Laut „drupa Global Insights“ Report setzten 50 Prozent aller Verpackungsdruckereien QR-Codes ein, 43 Prozent nutzen variable Inhalte, und 41 Prozent der befragten Druckereien personalisieren gedruckte Verpackungen. (Foto: Messe Düsseldorf)

Laut „drupa Global Insights“ Report setzten 50 Prozent aller Verpackungsdruckereien QR-Codes ein, 43 Prozent nutzen variable Inhalte, und 41 Prozent der befragten Druckereien personalisieren gedruckte Verpackungen. (Foto: Messe Düsseldorf)

Angesichts der weltweiten Relevanz des E-Commerce stellt sich die Frage, ob und inwieweit Druckdienstleister diesen selbst nutzen. Immerhin ist das bei 52 Prozent des drupa-Expertenpanels der Fall: Sie bieten elektronischen Handel in seiner naheliegenden Form an: Web-to-Print oder Digital Storefront. Von diesen Möglichkeiten wird aber nur in geringem Umfang Gebrauch gemacht; lediglich 14 Prozent wickeln mehr als 25 Prozent ihrer Aufträge darüber ab. Eine positive Ausnahme bildet das Segment der Kataloge: Versionalisierte oder personalisierte Kataloge, kombiniert mit interaktiven Elementen sind ein Erfolgsrezept.

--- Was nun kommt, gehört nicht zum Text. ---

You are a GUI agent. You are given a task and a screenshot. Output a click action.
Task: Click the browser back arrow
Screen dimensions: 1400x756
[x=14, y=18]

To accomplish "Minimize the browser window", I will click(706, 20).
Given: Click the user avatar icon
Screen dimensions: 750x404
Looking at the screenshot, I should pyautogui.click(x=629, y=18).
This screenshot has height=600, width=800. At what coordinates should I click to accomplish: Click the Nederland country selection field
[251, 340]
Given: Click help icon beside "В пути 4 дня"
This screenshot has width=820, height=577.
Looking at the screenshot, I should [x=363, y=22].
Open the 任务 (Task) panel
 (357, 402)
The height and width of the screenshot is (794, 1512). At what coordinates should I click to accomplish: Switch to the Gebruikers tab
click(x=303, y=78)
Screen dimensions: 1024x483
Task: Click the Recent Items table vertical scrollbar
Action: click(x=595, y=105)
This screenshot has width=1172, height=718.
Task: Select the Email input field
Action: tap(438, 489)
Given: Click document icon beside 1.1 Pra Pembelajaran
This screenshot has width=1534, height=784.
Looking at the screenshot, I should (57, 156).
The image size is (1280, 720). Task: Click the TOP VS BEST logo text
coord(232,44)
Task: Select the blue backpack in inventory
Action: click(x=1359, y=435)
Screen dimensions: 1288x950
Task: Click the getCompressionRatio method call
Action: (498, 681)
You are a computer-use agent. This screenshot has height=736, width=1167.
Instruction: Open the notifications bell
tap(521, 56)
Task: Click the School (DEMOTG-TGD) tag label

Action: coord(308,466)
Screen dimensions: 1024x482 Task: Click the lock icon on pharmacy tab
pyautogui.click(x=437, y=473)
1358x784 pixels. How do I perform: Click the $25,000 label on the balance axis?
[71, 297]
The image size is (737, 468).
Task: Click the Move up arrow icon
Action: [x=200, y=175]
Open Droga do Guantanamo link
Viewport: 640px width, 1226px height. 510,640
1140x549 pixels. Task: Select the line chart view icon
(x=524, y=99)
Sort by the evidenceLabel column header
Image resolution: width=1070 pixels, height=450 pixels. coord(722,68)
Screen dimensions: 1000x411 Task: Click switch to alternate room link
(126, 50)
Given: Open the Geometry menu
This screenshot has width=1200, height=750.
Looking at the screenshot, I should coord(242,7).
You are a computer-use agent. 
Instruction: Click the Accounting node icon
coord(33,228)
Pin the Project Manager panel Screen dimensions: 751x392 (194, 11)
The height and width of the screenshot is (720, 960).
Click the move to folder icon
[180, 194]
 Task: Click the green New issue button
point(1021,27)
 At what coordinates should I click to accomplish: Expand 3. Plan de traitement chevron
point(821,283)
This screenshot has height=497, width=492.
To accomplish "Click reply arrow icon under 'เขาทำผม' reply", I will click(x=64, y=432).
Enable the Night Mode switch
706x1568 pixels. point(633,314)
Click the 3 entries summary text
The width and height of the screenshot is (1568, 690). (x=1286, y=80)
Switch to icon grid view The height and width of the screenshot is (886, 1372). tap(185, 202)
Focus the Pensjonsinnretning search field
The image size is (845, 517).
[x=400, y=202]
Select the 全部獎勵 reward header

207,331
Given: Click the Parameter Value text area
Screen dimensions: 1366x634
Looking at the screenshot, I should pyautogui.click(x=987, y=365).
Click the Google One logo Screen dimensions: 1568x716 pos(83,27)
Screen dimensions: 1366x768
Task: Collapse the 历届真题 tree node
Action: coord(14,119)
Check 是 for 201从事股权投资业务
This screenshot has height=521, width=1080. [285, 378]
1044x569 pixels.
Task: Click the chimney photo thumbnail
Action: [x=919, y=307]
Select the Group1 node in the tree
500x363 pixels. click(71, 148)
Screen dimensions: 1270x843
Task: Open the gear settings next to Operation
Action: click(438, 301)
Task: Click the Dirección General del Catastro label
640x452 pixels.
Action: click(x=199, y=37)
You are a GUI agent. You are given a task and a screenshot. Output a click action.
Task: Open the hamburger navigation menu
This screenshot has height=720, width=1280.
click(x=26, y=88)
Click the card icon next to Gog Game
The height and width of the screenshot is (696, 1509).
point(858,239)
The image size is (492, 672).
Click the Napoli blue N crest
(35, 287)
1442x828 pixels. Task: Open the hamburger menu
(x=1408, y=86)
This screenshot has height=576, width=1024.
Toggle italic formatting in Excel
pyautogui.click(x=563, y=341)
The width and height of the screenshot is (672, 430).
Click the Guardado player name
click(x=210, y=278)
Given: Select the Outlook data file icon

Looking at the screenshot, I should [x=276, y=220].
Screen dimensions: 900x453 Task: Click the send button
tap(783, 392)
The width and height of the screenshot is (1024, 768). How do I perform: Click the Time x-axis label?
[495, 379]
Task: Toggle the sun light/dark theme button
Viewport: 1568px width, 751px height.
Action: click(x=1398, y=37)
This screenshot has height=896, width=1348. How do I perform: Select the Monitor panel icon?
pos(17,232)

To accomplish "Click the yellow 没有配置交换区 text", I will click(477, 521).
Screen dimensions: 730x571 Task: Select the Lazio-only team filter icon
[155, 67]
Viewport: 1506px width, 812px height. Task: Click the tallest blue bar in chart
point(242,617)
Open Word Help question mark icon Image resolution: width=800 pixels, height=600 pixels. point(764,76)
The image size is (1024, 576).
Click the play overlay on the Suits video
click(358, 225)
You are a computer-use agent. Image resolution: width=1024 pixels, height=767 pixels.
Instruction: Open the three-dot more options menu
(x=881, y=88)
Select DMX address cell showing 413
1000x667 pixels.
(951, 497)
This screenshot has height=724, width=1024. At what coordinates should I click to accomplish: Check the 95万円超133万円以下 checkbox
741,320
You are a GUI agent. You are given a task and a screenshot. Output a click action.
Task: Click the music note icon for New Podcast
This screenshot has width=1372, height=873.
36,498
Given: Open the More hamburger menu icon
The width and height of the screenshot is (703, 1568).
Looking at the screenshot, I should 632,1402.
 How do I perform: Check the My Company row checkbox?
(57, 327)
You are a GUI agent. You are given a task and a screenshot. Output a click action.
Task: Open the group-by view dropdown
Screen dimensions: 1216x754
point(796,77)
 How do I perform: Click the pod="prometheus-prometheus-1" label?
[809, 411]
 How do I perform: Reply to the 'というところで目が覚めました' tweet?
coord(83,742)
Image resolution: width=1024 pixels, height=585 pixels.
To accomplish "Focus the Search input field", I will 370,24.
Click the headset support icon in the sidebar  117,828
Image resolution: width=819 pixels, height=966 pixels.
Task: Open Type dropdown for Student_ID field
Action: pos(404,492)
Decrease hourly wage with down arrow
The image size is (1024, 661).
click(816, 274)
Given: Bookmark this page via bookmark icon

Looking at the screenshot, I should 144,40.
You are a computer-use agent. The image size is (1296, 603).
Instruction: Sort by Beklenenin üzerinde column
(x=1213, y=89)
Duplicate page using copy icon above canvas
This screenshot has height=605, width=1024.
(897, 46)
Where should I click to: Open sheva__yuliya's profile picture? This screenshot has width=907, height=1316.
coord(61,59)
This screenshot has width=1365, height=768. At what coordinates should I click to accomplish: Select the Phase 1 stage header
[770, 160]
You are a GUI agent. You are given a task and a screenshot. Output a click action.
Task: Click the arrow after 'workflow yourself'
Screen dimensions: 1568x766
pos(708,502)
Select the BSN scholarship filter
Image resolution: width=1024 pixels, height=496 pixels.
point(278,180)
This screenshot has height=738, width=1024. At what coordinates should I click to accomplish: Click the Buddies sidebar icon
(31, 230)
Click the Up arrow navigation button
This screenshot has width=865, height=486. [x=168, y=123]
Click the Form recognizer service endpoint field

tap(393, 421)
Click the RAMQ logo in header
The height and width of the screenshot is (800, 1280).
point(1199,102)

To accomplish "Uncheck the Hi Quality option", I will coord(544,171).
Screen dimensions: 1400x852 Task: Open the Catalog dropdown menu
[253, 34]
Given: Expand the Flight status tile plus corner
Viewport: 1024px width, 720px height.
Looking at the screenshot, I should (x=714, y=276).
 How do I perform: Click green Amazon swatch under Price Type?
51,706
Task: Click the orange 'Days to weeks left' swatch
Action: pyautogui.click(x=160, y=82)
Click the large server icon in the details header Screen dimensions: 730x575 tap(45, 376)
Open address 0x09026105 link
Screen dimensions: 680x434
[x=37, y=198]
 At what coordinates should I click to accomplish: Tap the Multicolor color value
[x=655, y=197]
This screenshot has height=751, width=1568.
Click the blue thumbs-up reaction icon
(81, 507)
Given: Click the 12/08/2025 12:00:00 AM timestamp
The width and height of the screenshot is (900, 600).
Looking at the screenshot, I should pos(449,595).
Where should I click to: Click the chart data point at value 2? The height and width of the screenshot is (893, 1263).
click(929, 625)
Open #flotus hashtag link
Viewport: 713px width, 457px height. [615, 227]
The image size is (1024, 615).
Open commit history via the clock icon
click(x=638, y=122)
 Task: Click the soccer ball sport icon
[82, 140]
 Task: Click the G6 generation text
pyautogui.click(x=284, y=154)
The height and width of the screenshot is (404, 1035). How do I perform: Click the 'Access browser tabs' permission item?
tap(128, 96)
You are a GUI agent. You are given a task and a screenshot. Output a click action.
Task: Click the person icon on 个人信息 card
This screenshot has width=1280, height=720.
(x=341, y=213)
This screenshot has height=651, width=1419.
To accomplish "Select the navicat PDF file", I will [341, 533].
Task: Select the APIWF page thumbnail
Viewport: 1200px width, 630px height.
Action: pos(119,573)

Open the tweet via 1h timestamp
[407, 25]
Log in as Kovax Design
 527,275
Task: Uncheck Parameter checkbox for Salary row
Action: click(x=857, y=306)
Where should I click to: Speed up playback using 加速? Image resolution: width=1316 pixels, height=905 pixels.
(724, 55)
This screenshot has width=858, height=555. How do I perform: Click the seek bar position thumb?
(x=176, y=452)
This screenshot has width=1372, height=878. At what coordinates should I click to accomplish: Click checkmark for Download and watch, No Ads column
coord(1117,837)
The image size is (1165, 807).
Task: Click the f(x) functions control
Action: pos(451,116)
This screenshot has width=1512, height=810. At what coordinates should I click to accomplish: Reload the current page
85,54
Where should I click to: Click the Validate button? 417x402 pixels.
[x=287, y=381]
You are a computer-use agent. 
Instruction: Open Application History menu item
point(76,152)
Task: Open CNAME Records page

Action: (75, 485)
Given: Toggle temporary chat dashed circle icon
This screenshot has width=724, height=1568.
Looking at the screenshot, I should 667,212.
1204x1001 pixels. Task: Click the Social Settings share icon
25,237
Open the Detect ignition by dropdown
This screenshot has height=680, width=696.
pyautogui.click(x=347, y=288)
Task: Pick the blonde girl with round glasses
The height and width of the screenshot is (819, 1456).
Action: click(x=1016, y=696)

Ob Fotobücher, Kalender, Schreibwaren, Werbeartikel oder T-Shirts, ob kleine oder große Auflagen – die kundenindividuelle Massenproduktion im Digitaldruck setzt sich weltweit durch. Weltweit bieten bereits jetzt 72 Prozent der befragten Akzidenzdruckereien variablen Datendruck an, in Nordamerika ist die Quote mit 87 Prozent sogar noch höher. Zwar ist der Anteil variabler Seiten derzeit noch gering, aber 56 Prozent der Befragten erwarten in Zukunft ein moderates bis schnelles Wachstum dieses Bereiches.

Interaktion ist das Gebot der Stunde
Interaktion ist das Gebot der Stunde, Crossmedia-Kampagnen mit Datenerfassung/-analyse und Nutzung mehrerer Kanäle (PURL’s, E-Mail, SMS) sind zunehmend Standard und werden vom Kunden eingefordert. Dabei reicht das Spektrum der angewandten Technologien von QR-Codes, über allgemeinere „Smart-Print-Optionen“ bis hin zu Augmented Reality oder Near Field Communication. Ein Drittel aller Befragten des drupa-Expertenpanels bietet bereits interaktiven Druck an – heißt: Sie drucken interaktive Response-elemente auf Publikationen, Geschäfts- und Werbedrucksachen, Verpackung, Outdoorwerbung oder Großformatdruck. Erwartungsgemäß sind die regionalen Unterschiede auch hier sehr groß: In Nordamerika bieten bereits 44 Prozent aller befragten Druckdienstleister interaktiven Druck an, während das in Nahost gerade einmal 3 Prozent sind. Auch im Verpackungssektor nutzt bereits ein erheblicher Anteil des drupa-Expertenpanels internetgestützte Tools. 50 Prozent aller Verpackungsdruckereien setzen QR-Codes ein, 43 Prozent nutzen variable Inhalte, und 41 Prozent der befragten Druckereien personalisieren gedruckte Verpackungen.

Basis der aktuellen Studie ist ein über 30-teiliger Fragenkatalog zu den unterschiedlichsten Aspekten. Der Einsatz von CRM, Digital Asset Management und VDP wurde genauso untersucht wie die Automatisierung des Workflows, der Einsatz von E-Commerce und Web-to-Print in der Druckindustrie oder die Kompetenz in Sachen IT. Doch wie wirkt sich die zunehmende Digitalisierung der Druckindustrie auf den Einsatz der unterschiedlichen Bedruckstoffe (Papier, Wellpappe, Folien, Metall oder Glas) aus? Auch dies untersucht der „drupa Global Insights“ Report, der Mitte Oktober 2014 in englischer Sprache erscheint; Die Executive Summary wird in sieben Sprachen (Deutsch, Englisch, Französisch, Portugiesisch, Russisch, Spanisch und Chinesisch) auf www.drupa.de veröffentlicht.